Prefer metadata first: cwd, workspace roots, session title, timestamps, and git branch. Open transcript bodies only after a session plausibly matches the current project or task.
The miner emits counts, candidate paths, themes, correction/failure/verification signals, tool-call counts, and privacy-gap categories; it never emits raw transcript excerpts. Use it to choose evidence, then open only the minimum matching transcript content needed for interpretation.
3. Select evidence
Sample enough history to distinguish a pattern from a one-off:
- Prioritize sessions in the same cwd/workspace and recent sessions with task-keyword overlap.
- Include at least one successful comparable session when available, not only failures.
- Stop early when additional transcripts repeat the same evidence without changing the conclusion.
- Treat all transcript content as sensitive plaintext. Do not paste raw transcript excerpts unless a short quote is essential; redact secrets, private addresses, tokens, emails, and personal data.
4. Classify agent behavior
For each relevant session, extract concise evidence for:
- Misread instructions or ignored
AGENTS.md / skill guidance.
- Wrong cwd, wrong project root, wrong transcript/source path, or bad path encoding.
- Over-broad edits, unrelated file churn, reverted user work, or destructive commands.
- Tooling mistakes: skipped
just, wrong shell dialect, brittle parsing, missing narrow verification.
- Repeated loops: same failed command, stale assumption, no escalation after errors.
- Quality gaps: missing tests, unverified claims, vague final reports, invented facts.
- Positive patterns that avoided mistakes and should be preserved.
Name the failure mode, not the model. Target only Codex and Claude Code.
5. Connect history to the task
Answer these questions:
- What has gone wrong before on tasks like this?
- Which prior failures are likely to recur for the current task?
- Which constraints or checks would have prevented them?
- Which observed successes are worth making standard?

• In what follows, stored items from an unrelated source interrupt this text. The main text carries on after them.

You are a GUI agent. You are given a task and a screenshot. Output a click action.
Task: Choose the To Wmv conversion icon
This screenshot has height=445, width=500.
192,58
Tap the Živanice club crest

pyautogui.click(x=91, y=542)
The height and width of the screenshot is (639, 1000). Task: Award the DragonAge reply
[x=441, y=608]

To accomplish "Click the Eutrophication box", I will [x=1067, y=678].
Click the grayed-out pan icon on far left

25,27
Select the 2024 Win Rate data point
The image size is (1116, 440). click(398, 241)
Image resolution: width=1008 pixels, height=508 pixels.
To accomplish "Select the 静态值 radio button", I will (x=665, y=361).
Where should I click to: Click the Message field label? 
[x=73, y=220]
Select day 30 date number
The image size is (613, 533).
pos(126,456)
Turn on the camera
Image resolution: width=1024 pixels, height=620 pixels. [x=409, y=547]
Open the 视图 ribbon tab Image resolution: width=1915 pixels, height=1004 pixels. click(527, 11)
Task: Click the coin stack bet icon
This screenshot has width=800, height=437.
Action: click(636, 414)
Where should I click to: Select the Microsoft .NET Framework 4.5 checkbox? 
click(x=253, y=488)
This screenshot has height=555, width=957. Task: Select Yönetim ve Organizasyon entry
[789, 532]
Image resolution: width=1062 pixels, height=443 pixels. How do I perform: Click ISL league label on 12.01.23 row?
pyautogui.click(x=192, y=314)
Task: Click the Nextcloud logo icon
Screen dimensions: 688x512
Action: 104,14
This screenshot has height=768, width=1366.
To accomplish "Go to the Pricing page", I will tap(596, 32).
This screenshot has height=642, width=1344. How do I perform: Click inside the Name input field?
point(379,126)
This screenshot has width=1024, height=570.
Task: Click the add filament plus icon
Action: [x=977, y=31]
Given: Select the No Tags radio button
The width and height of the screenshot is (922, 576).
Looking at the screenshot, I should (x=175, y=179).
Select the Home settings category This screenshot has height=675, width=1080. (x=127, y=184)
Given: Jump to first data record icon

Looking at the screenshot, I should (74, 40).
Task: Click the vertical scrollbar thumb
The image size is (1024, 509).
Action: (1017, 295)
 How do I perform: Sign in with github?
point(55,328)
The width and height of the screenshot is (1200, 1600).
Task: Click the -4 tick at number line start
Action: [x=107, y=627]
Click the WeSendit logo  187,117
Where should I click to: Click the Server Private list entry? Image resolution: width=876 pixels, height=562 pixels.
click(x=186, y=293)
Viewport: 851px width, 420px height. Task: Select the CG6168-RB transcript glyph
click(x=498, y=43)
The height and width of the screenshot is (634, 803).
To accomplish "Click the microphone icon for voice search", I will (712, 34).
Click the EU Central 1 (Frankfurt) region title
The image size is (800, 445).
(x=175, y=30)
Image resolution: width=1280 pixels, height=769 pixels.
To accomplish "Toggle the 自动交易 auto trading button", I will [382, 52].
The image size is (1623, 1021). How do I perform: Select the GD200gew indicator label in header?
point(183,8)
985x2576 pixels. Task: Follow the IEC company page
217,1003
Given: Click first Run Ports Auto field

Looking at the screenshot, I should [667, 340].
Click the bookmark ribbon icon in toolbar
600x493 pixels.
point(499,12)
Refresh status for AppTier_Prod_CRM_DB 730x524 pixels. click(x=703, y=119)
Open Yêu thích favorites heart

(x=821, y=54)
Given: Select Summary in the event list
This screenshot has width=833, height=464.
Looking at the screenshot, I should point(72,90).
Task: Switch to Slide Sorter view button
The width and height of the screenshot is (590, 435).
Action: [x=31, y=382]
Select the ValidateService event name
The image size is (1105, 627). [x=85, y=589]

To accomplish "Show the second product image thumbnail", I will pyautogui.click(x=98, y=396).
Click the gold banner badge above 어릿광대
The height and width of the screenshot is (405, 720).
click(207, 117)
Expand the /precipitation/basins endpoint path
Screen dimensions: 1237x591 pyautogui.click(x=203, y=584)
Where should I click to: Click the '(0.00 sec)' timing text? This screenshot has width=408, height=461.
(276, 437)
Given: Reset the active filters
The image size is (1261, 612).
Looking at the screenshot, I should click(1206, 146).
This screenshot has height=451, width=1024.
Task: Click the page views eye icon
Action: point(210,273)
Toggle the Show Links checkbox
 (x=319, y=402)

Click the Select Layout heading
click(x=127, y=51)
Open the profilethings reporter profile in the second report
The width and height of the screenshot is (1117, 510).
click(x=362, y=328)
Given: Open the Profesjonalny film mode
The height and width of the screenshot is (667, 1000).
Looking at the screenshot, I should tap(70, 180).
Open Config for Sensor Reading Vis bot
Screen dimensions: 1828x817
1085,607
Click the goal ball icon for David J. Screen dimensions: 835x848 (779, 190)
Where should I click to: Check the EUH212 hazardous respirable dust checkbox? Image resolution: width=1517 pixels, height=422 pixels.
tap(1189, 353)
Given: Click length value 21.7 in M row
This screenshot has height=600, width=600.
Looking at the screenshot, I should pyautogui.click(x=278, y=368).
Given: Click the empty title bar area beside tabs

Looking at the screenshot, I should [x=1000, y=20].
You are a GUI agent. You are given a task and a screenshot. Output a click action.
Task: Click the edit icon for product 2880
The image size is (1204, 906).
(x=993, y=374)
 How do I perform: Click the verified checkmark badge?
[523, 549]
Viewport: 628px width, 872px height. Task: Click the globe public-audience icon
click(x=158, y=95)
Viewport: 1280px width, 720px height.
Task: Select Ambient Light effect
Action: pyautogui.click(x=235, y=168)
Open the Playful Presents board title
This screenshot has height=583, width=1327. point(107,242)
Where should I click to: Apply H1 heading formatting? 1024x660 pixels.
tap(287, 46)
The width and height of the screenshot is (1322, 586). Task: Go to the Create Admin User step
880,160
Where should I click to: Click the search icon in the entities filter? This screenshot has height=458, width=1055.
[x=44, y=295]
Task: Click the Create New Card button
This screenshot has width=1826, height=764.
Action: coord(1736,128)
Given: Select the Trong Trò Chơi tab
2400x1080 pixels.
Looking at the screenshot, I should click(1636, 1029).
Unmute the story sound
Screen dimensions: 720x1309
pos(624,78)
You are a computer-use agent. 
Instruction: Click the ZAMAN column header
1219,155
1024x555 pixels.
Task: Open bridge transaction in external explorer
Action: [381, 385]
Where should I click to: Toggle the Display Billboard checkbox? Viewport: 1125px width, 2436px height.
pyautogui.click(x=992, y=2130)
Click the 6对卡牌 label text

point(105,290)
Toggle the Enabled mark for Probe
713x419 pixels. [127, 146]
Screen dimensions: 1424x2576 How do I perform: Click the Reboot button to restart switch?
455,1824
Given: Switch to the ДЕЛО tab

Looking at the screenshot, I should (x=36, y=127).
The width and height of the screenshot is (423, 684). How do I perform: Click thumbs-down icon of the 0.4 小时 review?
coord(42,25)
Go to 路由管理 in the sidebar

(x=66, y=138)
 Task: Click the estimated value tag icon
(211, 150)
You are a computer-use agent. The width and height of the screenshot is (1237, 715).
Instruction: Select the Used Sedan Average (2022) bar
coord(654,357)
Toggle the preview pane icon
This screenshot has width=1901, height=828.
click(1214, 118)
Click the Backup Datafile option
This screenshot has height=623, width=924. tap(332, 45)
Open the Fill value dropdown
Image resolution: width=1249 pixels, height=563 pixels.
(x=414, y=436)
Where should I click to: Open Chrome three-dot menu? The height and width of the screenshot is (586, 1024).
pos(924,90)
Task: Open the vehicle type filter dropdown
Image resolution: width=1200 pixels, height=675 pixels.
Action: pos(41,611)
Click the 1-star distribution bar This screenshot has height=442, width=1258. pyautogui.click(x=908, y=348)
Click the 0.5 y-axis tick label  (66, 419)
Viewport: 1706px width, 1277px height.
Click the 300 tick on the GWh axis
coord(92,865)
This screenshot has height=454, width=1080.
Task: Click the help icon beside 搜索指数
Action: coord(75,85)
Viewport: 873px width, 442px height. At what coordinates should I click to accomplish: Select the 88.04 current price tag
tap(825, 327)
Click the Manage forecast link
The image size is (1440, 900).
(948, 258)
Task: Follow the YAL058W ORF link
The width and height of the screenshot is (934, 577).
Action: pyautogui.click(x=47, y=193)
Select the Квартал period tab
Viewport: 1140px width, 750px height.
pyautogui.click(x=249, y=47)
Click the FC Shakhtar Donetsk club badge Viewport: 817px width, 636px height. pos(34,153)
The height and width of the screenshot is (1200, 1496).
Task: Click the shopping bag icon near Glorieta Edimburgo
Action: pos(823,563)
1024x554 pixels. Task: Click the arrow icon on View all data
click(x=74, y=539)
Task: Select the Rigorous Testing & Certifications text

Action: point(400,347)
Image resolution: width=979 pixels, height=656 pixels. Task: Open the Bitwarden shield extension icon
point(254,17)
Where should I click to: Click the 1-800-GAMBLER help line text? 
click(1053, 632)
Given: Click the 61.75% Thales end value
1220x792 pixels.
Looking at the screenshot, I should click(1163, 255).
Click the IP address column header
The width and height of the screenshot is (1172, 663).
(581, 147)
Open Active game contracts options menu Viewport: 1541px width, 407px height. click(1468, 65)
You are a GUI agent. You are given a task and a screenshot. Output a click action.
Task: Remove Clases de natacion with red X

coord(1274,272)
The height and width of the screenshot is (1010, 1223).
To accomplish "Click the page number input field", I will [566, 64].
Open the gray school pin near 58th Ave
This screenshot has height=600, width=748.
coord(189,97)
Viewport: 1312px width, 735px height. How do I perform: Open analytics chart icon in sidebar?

Separate evidence-backed findings from speculation. If transcript coverage is thin, say so and lower confidence.
6. Choose durable fixes
Recommend the smallest durable intervention:
- Update
AGENTS.md when the lesson is project-wide, stable, and useful to every agent working here.
- Create a new skill when the pattern is procedural, repeated, and reusable across projects or repos.
- Update an existing skill when the failure belongs clearly inside that skill's current scope.
- Add a script only when deterministic transcript discovery, parsing, or validation would otherwise be reimplemented repeatedly.
- Do nothing durable for one-off mistakes; report the risk and the manual guardrail.
If the current invocation explicitly asks to apply fixes, make the edits and verify them. Otherwise, report recommendations first and wait for confirmation before changing AGENTS.md, creating skills, or editing existing skills.
7. Report
Use this structure:
## Historical Scope
- Project path:
- Sources checked:
- Sessions sampled:
## Findings
- [confidence] Failure mode:
Evidence:
Relevance to current task:
Prevention:
## Durable Fixes
- Apply now:
- Consider later:
- Not worth changing:
## Verification
- Commands run:
- Gaps:
Keep the report terse and evidence-led. Mention exact files changed and checks run when fixes are applied.
Guard Rails
- Never read transcripts outside the current project scope unless the user explicitly expands scope.
- Never write transcript excerpts or derived private data into repo files.
- Never create broad policy from a single ambiguous transcript.
- Never blame "the agent" generically when the fix can name a concrete instruction, command, check, or workflow step.
- Prefer
rg, fd, jq, and structured parsing over ad hoc pipelines.